### Data items
== Segment start ==

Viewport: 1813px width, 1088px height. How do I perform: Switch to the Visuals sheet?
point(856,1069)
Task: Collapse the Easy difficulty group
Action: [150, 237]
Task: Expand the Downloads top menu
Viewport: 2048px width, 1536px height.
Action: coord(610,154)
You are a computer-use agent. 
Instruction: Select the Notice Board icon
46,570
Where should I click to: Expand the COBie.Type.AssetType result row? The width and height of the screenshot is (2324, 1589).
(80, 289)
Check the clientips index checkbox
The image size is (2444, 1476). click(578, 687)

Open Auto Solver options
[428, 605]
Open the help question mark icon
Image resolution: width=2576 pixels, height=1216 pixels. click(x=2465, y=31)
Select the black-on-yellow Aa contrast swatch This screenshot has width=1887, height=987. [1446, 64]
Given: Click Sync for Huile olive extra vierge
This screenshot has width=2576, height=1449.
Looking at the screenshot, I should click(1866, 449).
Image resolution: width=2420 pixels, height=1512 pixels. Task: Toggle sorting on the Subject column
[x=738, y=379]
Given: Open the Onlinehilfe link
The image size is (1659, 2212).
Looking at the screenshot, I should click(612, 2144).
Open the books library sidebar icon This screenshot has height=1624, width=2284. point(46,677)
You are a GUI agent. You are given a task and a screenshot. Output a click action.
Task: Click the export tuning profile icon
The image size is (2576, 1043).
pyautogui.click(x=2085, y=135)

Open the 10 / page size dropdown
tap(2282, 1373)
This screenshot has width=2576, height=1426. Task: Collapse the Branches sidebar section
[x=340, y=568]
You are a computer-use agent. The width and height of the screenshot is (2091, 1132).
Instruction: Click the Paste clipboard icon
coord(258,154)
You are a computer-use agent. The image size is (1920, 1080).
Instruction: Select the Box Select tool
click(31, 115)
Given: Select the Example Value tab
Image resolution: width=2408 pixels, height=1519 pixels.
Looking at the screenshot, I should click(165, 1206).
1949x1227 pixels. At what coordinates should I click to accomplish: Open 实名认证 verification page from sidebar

== Segment end ==

### EXERCISE BRIEF
From the records above, print only the lines between the one holding "You are a computer-use agent. The width" and the one holding "Given: Select the Example Value tab", inclusive, exactly as they stand.

### EXERCISE RESPONSE
You are a computer-use agent. The width and height of the screenshot is (2091, 1132).
Instruction: Click the Paste clipboard icon
coord(258,154)
You are a computer-use agent. The image size is (1920, 1080).
Instruction: Select the Box Select tool
click(31, 115)
Given: Select the Example Value tab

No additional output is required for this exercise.